O/C mapper for TableStorage
The Table Service API is the most subtle service provided among the cloud storage services offered by Windows Azure (with also include Blob and Queue Series for now). I did struggle a while to eventually figure out what was the unique specificity of Table Storage from a scalability perspective or rather from a cost-to-scale perspective as the cloud charges you according to your consumption.
Since the scope of the Table Storage remained a fuzzy element for me for a long time, the beta version of Lokad.Cloud does not include (yet) support for Table Storage although. Rest assured that this is definitively part of our roadmap.
TableStorage vs. others
Let’s start by identifying the specifics of TableStorage compared to other storage options:
- Compared to Blob Storage,
- Table Storage provides a much cheaper fine-grained access to individual bits of information. In terms of I/O costs, Table Storage is up to 100x cheaper than Blob Storage through Entity Group Transaction.
- Table Storage will (in a near feature) provides secondary indexes while the Blob Storage only provide 1 single hierarchical access to blobs.
- Compared to SQL Azure,
- Table Storage lacks about everything you would expect from a relational database. You cannot perform any Join operation or establish a Foreign key relationship and this is very unlikely to be ever available.
- yet, while SQL Azure is limited to 10GB (this value might increase in the future, this is really not the way to go), Table Storage is expected to be nearly infinitely scalable for its own limited set of operations.
The StorageClient library shipped with Azure SDK is nice as it provides a first layer of abstraction against the raw REST API. Nevertheless, coding your app directly against the ADO.NET client library seems painful due to the many implementation contraints that comes with the REST API. Further separation of concerns is needed here.
The Fluent NHibernate inspiration
TableStorage has way much less expressivity than relational databases, nonetheless, classical O/R mappers are great source of inspiration, especially nicely designed ones such as NHibernate and its must-have addon Fluent NHibernate.
Although, the mapping entity-to-object isn’t that complex in the case of TableStorage, I firmly believe that a proper mapping abstraction ala Fluent NH could considerably ease the implementation of cloud apps.
Among key scenarios that I would like to see addressed by Lokad.Cloud:
- A seamless management of large entity batches when no atomicity is involved: let’s say you want to update 1M entities in your Table Storage. Entity Group can actually reduce I/O costs by 100x. Yet, Entity Group comes with various constraints such as no more than 100 entities per batch, no more than 4MB by operation, … Fine-tuning I/O from the client app would have to be replicated for every table, it really makes sense to abstract that away.
- A seamless overflowing management toward the Blob Storage. Indeed, Lokad.Cloud already natively push overflowing queued items toward the Blob Storage. In particular, Table Storage assume than no properties should weight more than 64kb, but manually handling the overflow from the client app seems very tedious (actually a similar feature is already considered for blogs in SQL Azure).

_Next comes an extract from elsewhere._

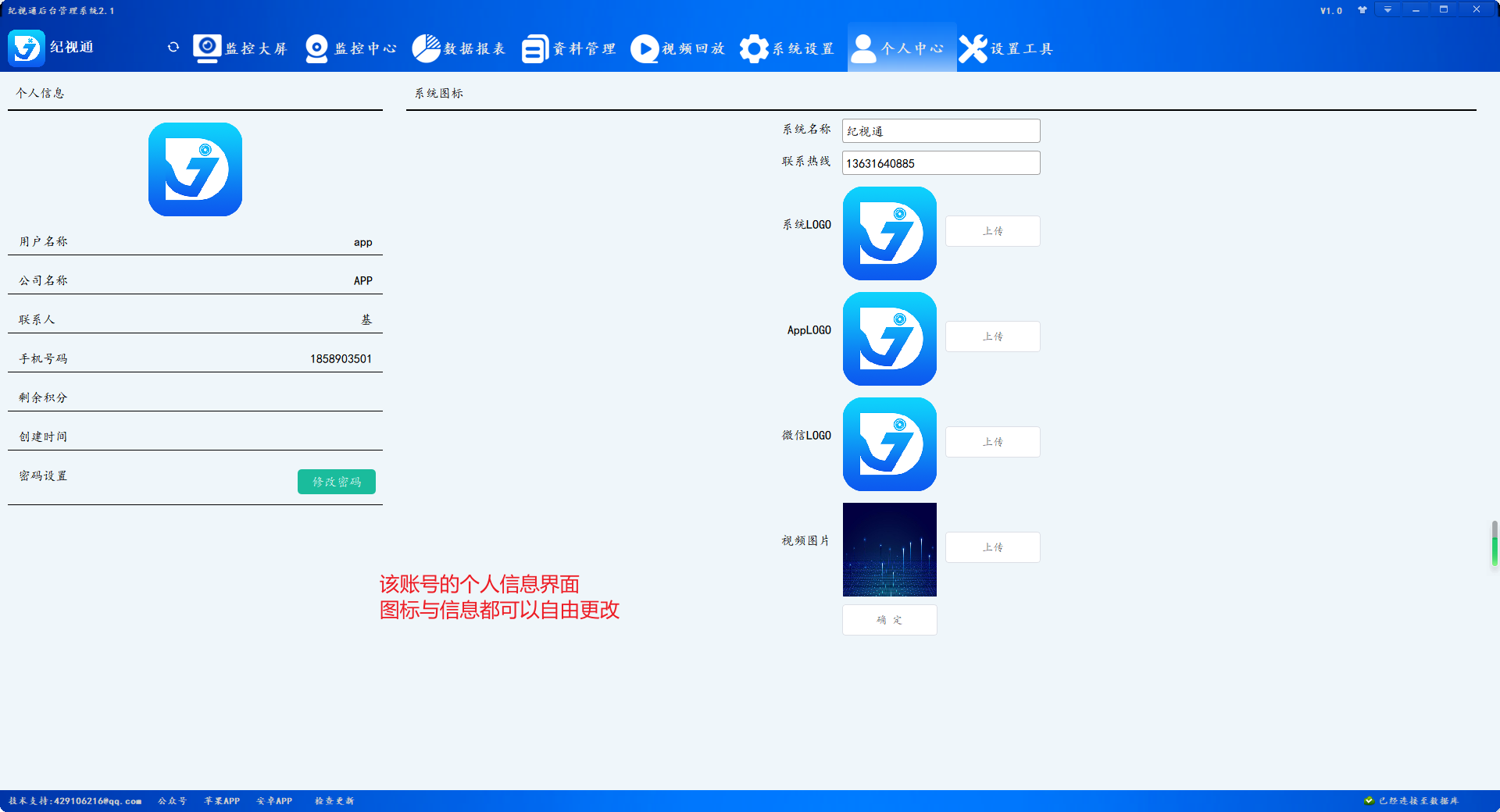Click the 系统名称 input field

941,131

- A more customizable mapping from .NET type to native property types. The amount of property types supported by the Table Storage is very limited. Although a few more types might be added in the future, Table Storage won’t (ever?) be handling native .NET type. Yet, if you have a serializer at hand, problem is no more.
- A better versioning management as .NET properties may or may not match the entity properties. Fluent NH has an exemplary approach here: by default, match with default rule, otherwise override matching. In particular, I do not want the .NET client code to be carved in stone because of some legacy entity that lies in my Table Storage.
- Entity access has to be made through indexed properties (ok, for now, there isn’t many). With the native ADO.NET, it’s easy to write Linq queries that give a false sense of efficiency as if entities can be accessed and filtered against any property. Yet, as data grow, performance is expected to be abysmal (beware of timeouts) unless entities are accessed through their indexes. If data is not expected to grow, then you go for SQL Azure instead, as it’s way more convenient anyway.
Any further aspects that should be managed by the O/C mapper? Any suggestion? I will be coming back soon with some more implementation details.